26 days — 26 learnings: Part twenty of looking back & looking beyond.
My word for today is:
If you happen to stumble on this post, please bear with me. It’s day 20, seven more days & seven more letters to go. I’ve decided to allow myself another D-tour, today. I planned on writing about timing. It’s a topic about which an entire book could be written. When is the time right? Today, tomorrow, later, someday, never? One thing is for sure, timing is important. As Ray Cummingham wrote: Time is what keeps everything from happening at once. What should we do right now, what should we postpone? Those are not straightforward questions.
Last year, more than one time, I felt like a book came to me at precisely the right time.
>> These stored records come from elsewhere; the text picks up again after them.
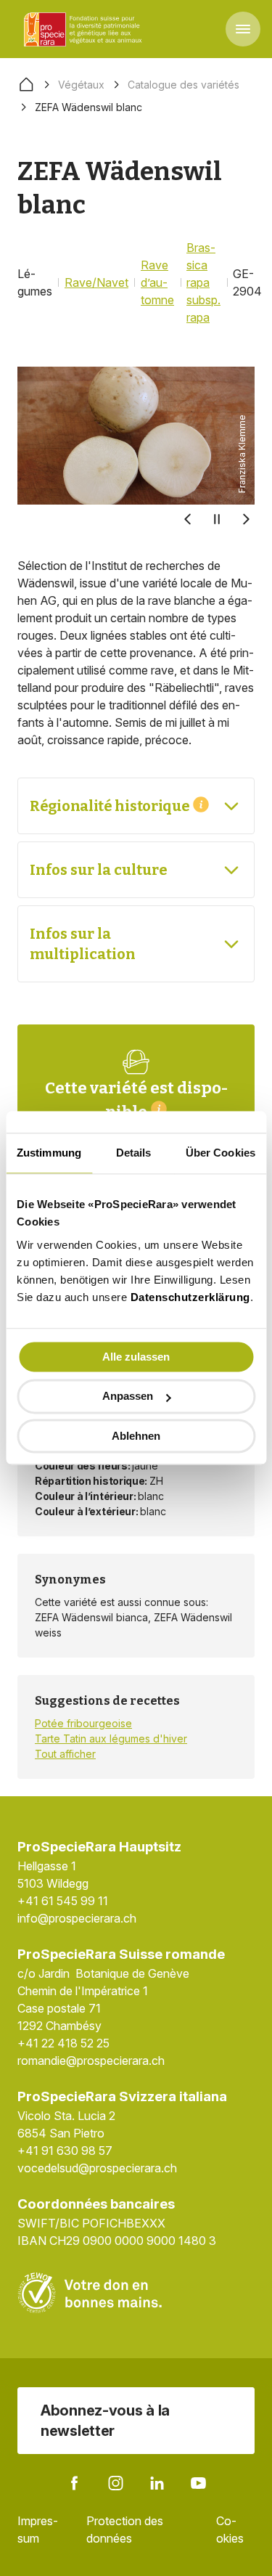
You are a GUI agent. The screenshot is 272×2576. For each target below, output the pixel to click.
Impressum (37, 2530)
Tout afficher (65, 1754)
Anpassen (127, 1396)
There is a right time and place for things, I’d say. We just have to be careful not to use that as an excuse.
Especially given there is never a perfect time for anything. If you wait for the perfect time, you may well wait your entire life.
There is a little poem in the book “Timid salesmen have skinny kids” by Judge Ziglar.
It goes like this:
The Bride White of Hair
Is stooped over her cane
Her footsteps— uncertain — need guiding
While down the opposite church aisle
With a wane toothless smile
The bridegroom in a wheelchair comes riding
Now, who is this elderly couple thus wed?
Well, you’ll find when you’ve carefully explored it
Here is that rare most conservative pair
Who waited ‘till they could afford it.
It’s intended to help customers decide, that the time is now, no excuses permitted.
The poem spoke to me when I first read it. When I dug it back out, and read it aloud, I had to smile. We shouldn’t wait for the wrong reasons, nonetheless, if a couple like that, would come down the aisle, I’d love to be there and photograph her white hair touching his forehead and his toothless mouth gently kissing hers.
In the end, timing isn’t what matters most. Tenderness is.
It is not the years in your life but the life in your years that counts. — Adlai E. Stevenson
My learning for today therefore is:
When we hold one another with tenderness, absolutely everything else becomes secondary.
My take away for 2018: Be clear on your priorities. You know what they are.